Requirement: Please echo the stretch of these records from the line containing "Task: Follow the Отправьте его на email link" through the line containing "click(x=215, y=295)", both included, and nothing else.

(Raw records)
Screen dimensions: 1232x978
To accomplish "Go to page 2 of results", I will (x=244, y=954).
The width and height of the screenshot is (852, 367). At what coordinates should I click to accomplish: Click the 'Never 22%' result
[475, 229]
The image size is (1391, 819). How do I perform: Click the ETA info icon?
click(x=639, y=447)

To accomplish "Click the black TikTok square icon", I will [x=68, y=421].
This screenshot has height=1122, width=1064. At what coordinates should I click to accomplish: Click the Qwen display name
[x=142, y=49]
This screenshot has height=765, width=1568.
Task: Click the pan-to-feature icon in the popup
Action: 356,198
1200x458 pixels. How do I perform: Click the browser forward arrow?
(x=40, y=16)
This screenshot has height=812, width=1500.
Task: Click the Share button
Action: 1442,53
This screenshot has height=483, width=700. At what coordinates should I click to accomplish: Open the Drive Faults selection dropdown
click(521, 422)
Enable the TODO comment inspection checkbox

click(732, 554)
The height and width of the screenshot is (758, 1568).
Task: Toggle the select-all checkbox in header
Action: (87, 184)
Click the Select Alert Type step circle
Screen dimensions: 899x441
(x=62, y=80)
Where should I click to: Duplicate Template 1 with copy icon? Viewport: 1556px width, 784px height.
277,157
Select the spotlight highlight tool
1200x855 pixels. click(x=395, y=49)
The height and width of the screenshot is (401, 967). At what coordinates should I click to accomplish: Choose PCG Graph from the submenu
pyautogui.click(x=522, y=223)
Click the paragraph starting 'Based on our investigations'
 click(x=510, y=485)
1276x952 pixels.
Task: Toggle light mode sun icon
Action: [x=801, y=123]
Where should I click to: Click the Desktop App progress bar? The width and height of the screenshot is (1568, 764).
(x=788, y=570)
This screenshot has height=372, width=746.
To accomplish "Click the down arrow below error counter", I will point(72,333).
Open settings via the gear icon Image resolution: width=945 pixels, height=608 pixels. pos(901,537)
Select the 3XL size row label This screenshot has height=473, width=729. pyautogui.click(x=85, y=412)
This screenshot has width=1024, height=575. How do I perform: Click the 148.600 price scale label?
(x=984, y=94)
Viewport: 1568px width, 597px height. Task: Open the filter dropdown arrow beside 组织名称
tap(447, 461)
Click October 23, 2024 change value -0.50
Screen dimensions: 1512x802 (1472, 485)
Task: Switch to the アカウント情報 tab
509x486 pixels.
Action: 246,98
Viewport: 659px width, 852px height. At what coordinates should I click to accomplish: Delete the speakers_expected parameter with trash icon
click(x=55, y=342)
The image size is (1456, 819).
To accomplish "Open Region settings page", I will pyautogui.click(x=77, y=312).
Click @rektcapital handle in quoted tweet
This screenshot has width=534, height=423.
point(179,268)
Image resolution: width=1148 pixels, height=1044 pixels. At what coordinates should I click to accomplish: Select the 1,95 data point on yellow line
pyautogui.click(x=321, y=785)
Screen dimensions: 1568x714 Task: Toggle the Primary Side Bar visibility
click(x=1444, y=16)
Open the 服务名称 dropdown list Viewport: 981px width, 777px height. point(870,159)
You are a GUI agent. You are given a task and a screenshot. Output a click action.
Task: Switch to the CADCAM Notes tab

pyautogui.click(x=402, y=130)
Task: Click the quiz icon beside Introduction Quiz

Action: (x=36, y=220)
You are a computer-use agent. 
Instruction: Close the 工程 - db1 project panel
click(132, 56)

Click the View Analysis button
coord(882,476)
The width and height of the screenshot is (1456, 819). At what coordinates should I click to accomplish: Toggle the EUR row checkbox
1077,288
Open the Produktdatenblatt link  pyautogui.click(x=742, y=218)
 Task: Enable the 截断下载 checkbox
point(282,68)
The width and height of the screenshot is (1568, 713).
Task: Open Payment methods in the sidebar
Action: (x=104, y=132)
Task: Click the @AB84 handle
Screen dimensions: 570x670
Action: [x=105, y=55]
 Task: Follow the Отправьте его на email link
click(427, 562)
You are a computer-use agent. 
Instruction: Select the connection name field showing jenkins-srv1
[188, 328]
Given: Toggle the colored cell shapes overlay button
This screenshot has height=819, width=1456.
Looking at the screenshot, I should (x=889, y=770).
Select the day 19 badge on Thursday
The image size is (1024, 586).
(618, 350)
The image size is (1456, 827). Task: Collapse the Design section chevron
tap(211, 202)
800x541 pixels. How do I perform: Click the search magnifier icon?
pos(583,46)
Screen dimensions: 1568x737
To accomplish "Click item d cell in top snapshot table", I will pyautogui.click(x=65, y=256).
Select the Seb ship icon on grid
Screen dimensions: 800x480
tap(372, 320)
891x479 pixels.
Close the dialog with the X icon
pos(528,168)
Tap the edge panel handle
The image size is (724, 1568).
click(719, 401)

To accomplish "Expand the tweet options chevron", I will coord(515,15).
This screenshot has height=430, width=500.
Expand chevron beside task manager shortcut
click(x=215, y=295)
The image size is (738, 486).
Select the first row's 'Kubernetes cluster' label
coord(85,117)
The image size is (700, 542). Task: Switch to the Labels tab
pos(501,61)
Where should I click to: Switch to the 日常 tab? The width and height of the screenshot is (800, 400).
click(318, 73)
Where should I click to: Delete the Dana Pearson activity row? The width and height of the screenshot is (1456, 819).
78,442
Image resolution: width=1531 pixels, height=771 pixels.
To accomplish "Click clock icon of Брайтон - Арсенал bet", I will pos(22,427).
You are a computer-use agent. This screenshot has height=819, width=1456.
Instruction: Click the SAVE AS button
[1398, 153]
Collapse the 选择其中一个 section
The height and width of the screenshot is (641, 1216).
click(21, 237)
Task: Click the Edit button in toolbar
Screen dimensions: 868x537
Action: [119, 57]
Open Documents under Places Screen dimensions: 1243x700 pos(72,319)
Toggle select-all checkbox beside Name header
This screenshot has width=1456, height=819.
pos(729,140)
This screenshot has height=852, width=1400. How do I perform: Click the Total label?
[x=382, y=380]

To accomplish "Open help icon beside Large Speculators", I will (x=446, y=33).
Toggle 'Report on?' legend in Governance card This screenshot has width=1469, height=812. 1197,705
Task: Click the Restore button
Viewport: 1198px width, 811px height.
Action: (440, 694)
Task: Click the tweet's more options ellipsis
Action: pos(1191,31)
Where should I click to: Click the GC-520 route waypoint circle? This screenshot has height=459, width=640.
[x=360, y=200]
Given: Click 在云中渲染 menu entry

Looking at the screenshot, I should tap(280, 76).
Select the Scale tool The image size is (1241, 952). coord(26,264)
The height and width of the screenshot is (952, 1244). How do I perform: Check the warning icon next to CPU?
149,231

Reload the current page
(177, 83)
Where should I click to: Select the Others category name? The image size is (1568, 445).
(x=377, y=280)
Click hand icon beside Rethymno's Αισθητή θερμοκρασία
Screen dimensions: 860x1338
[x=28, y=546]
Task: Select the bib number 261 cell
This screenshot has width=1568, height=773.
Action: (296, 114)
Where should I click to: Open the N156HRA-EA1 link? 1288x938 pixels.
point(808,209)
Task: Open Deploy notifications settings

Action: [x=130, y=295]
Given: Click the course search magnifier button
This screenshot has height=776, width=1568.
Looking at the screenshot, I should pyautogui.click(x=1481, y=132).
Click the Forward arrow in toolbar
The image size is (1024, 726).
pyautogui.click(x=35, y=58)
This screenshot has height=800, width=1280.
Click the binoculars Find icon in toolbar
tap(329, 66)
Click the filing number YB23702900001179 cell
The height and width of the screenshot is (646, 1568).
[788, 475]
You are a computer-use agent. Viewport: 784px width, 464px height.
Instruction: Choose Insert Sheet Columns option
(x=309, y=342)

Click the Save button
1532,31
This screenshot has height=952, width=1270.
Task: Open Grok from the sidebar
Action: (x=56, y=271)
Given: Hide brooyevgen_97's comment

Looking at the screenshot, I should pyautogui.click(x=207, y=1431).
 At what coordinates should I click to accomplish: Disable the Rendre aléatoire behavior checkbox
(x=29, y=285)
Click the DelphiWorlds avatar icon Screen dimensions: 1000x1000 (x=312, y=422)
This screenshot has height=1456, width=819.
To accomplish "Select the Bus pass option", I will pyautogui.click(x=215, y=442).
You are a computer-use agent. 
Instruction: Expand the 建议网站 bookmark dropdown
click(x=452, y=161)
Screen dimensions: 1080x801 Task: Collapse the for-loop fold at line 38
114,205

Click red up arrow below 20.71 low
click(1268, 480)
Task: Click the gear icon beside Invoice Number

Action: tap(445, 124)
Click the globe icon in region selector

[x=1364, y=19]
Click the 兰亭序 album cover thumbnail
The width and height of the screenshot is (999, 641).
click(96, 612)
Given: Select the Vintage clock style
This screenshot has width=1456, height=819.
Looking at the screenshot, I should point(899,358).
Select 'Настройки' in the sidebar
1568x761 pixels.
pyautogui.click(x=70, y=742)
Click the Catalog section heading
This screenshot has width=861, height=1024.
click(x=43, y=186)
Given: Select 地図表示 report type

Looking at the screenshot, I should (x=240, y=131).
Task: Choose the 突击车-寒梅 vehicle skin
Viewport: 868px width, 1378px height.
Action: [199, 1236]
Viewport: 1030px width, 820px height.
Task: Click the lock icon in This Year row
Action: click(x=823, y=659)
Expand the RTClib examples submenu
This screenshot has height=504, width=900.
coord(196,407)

Completed task:
 Task: Follow the Отправьте его на email link
click(427, 562)
You are a computer-use agent. 
Instruction: Select the connection name field showing jenkins-srv1
[188, 328]
Given: Toggle the colored cell shapes overlay button
This screenshot has height=819, width=1456.
Looking at the screenshot, I should (x=889, y=770).
Select the day 19 badge on Thursday
The image size is (1024, 586).
(618, 350)
The image size is (1456, 827). Task: Collapse the Design section chevron
tap(211, 202)
800x541 pixels. How do I perform: Click the search magnifier icon?
pos(583,46)
Screen dimensions: 1568x737
To accomplish "Click item d cell in top snapshot table", I will pyautogui.click(x=65, y=256).
Select the Seb ship icon on grid
Screen dimensions: 800x480
tap(372, 320)
891x479 pixels.
Close the dialog with the X icon
pos(528,168)
Tap the edge panel handle
The image size is (724, 1568).
click(719, 401)

To accomplish "Expand the tweet options chevron", I will coord(515,15).
This screenshot has height=430, width=500.
Expand chevron beside task manager shortcut
click(x=215, y=295)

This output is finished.